* START Document segment *

Since the april cut over, we've seen the following results. Our availability has increased from four nines to five nines when we enabled global tables, developer ramp up time is reduced from three months to two weeks. They no longer have to become hba experts. They can just focus on their business logic. Since the migration, our ticket load is reduced by 40% on the team. This allowed the team to take on two additional charters with no additional head count. Finally, we did this in, in a completely cost neutral manner for our cost for the aws managed solution is less than the cost of our hand managed based clusters.
Now, i'd like to turn it over to richard edwards, the principal engineer on my team who designed this migration and he'll give you a deeper detail on the hb on the uh dynamo.
Hi everyone. Um i'm gonna tempt fate here. But i do want to highlight one key thing before i dive into this. This system is operated through two worldwide global events with zero operational pages for its engineers. We're talking about prime day turkey five and then a local event of diwali with zero pages and zero operational load on the team. And so let's go into it.
So if i wanna highlight the problem that tom was talking about first, this is what we call the internet scale join, essentially we're taking purchase events or any other things that we call conversion events and joining them with a interactions and that can be quite a large one. So let's take an example and put some data numbers to it.
So if we look at 100 billion events a day and we join to the last 14 days of data, we're talking about 1.4 trillion events. If you were loading that into memory or on a emr cluster and running a spark job and those are one kilobyte each, that's 1.4 terabyte, uh petabytes of data. And if you're doing that on an hourly cadence, that's not practical. And so what we did way back is we inserted h base, we decided to pre index the data and make those fetches efficient. And this allowed us to scale out and continue to grow as ads grew. So this made it efficient. But we were hand managing h base here, which was creating some operational pains.
So as we look to replace it, our functional requirements were lowering the operational load, we containing higher availability. Basically, the time every time we would go down, customers weren't getting metrics. And so we needed to be able to either never go down or be able to recover very quickly. But the more critical one is we can't afford data loss. Our customers depend and make critical decisions off of this data and the data has to be right. So losing any data means that we're reducing the quality of the results of the customer. And we're diminishing their ability to make decisions and more importantly, support all existing workloads
We didn't have a single workload writing that we believed we could turn off, they were all critical and all important to a customer. And so our solution was is to take HBase and replace it with DynamoDB.
Now that seems like a very simple conclusion, but we actually worked with HBase for quite a long time. We made serious engineering investments before we reached this decision. And so I wanna walk through some of those to give you an idea of what we were operating.
And so these were HBase operational issues. If we had to pick our top four availabilities on redundancy, disaster recovery, query load balancing and just basic cluster maintenance, you'll imagine taking down a cluster updating. It was actually not very straightforward, it was generally about an eight hour process.
And so let's look at availability zone. As Tom mentioned, we replicated our data. So we had hand managed replication configurations across our clusters and each cluster was striped into its own availability zone.
Now, you're thinking, well, why aren't they all in three AZs each? Well, the problem is is that if one AZ goes out and each one is striped and they all use that same AZ, you just take 33% of your capacity out of all your clusters.

* END Document segment *

What this exercise asks →
A) From the HBase-to-DynamoDB migration transcript, return the passage starting with "Now that seems" and going on through "own availability zone.".
B) Answer these questions from the HBase-to-DynamoDB migration transcript:
(i) By what percentage was the team's ticket load reduced after the migration?
(ii) About how long did the process of taking down and updating an HBase cluster generally take?
(iii) How many events a day does the worked example of the join assume?
C) Write the next part of the HBase-to-DynamoDB migration transcript, beginning after its final sentence.

* START Stored data *

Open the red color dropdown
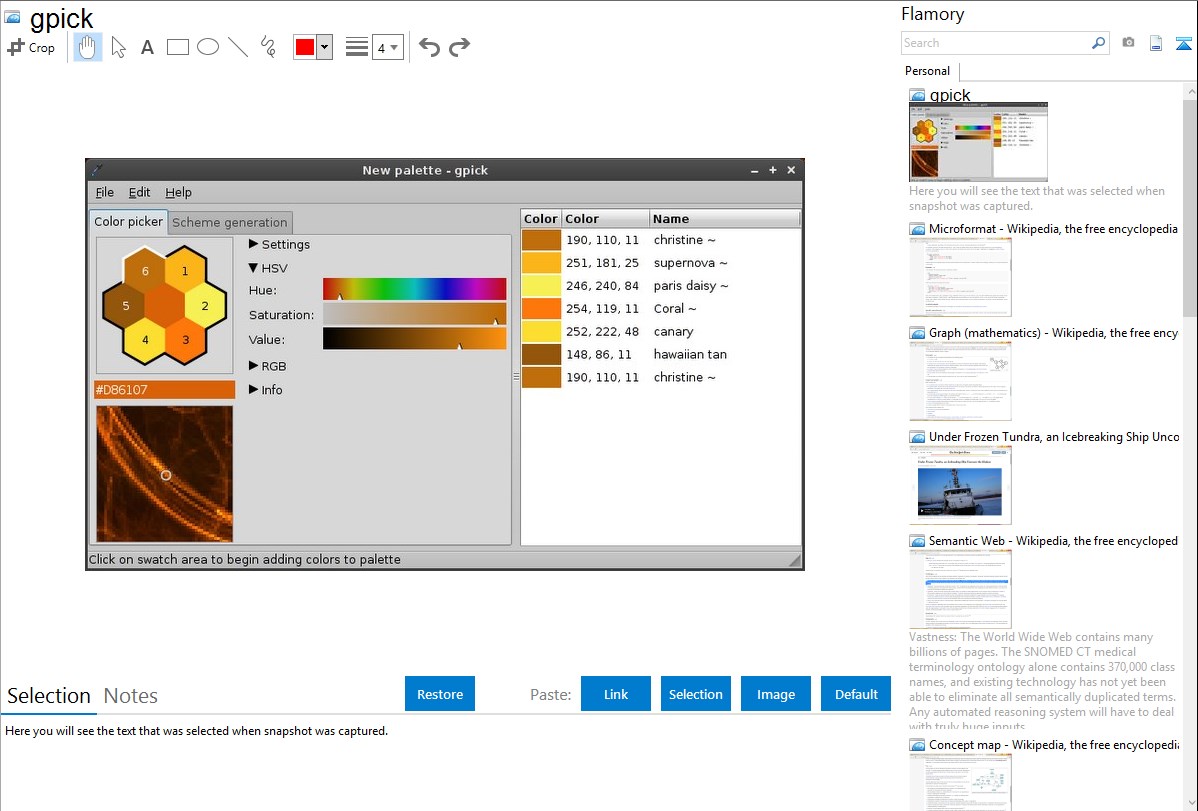1198x811 pixels. (x=324, y=47)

* END Stored data *

Answers to the problems →
A)
Now that seems like a very simple conclusion, but we actually worked with HBase for quite a long time. We made serious engineering investments before we reached this decision. And so I wanna walk through some of those to give you an idea of what we were operating.
And so these were HBase operational issues. If we had to pick our top four availabilities on redundancy, disaster recovery, query load balancing and just basic cluster maintenance, you'll imagine taking down a cluster updating. It was actually not very straightforward, it was generally about an eight hour process.
And so let's look at availability zone. As Tom mentioned, we replicated our data. So we had hand managed replication configurations across our clusters and each cluster was striped into its own availability zone.

B)
(i) 40%
(ii) About eight hours
(iii) 100 billion

C)
And so we followed the EMR model of every cluster fails independently. So that when we lose one cluster, we remain two thirds of all of our capacity. However, fun thing about managing your own application. If the one in the middle of the chain goes out at two in the morning, your engineer has to wake up and manually edit replication strings to recover replication between availability zone one and three, not fun.
Um and then there's also query load balancing. The thick client that Tom mentioned previously, this allowed a query to execute against any of the cluster, giving results and managing the load. However, you can imagine in this configuration, if a cluster goes down, well, the thick client will retry but it could still go back to the bad cluster.
And so you're getting woken up at three in the 3 a.m. to take out a cluster out of service because it's failed that's silly. So we added an automatic cluster removal capability using Lambda and cluster health metrics. When a cluster went unhealthy, we removed it from service automatically.
And so now an engineer is getting paid at three in the morning to fix a cluster, but the customer is not impacted so slightly better but not great. And so what really is here is the cluster ownership overhead is what really causes a lot of headaches.
The custom HBase builds ramping STes on HBase and its internals, but more importantly, SME or what we like to call subject matter, expert blast radius. So this picture on the right of me on vacation halfway across the world after an hour after this was taken, I was paged. A routine maintenance went south and they couldn't get a cluster back online.
So I don't know how many of you have been on vacation and you just get a reach out page and say, hey, I need help and that's what happens with HBase for us. At least it takes very specialized work for our engineers to understand and operate it because they, they know the internals deeply just to even do basic cluster maintenance.
But then the real danger to second pain point is low elasticity. As Tom mentioned, we're dealing with multiple variable workloads and we always have to be prepared for the worst. And so we were consistently over SC and over provisioning which is just not financially efficient and so DynamoDB solved these pain points for us.
There's no OS, there's no security patching, there's no redundancy management and it's fully elastic. So we're able to control our cost by scaling up and scaling down accordingly. And me selfishly, I can go on vacation and you page, which is a win for me and definitely most for our engineers as we continue to grow the team.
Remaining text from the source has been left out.